ESA Vegetation Tracker Nears Launch

by | Jan 30, 2013

The fully integrated Proba-V microsatellite is pictured during testing at QinetiQ Space, Kruibeke, Belgium, in December 2012.

The European Space Agency's Proba-V microsatellite, designed to chart global vegetation every two days, is midway through testing prior to its April 2013 launch.

The testing at the specialized Intespace facility in Toulouse, France, includes rigorous simulations of Proba-V's take-off conditions and the hard vacuum and temperature extremes it must endure in orbit. It comes after Proba-V's assembly was completed by prime contractor QinetiQ Space at its facility in Kruibeke, Belgium, last month.

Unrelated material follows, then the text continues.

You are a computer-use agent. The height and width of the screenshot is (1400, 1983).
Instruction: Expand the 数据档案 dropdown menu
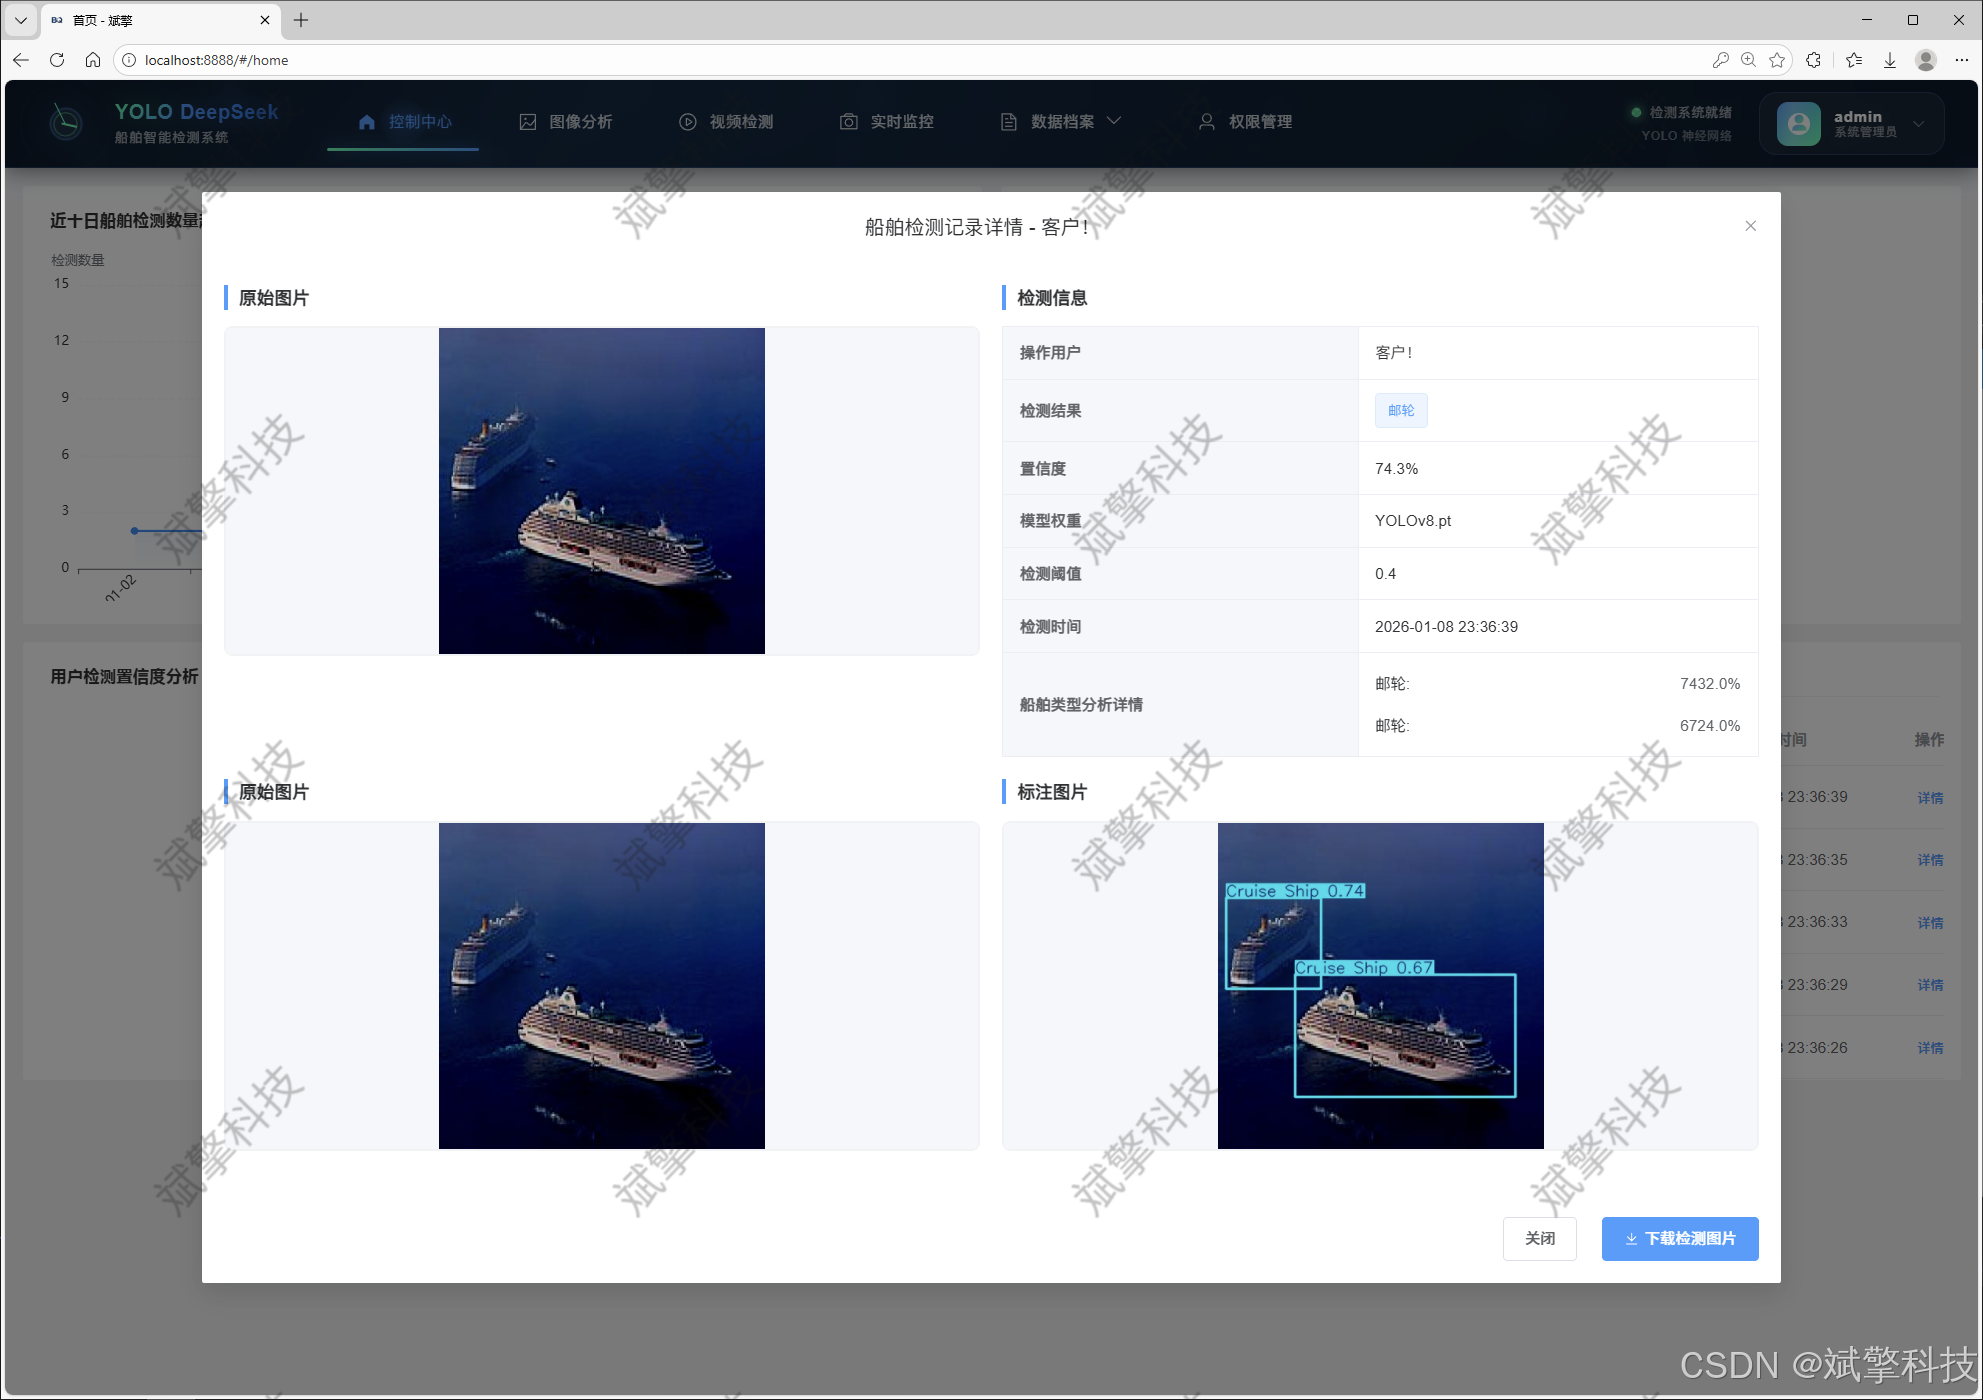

Building the satellite was a complex operation. Although smaller than a cubic meter, the satellite carries a wide-angle telescope for its main Earth-monitoring instrument, a pair of radiation sensors, a fiber-optic connector experiment, a prototype radio transmitter based on the semiconductor gallium nitride and a test receiver to track aircraft in flight all around the globe.

Such a crowded payload is standard for the agency's Proba series of satellites, which are configured to provide early space experience to promising new European technologies, especially from smaller companies that often lack easy access to space.

Image courtesy of the European Space Agency.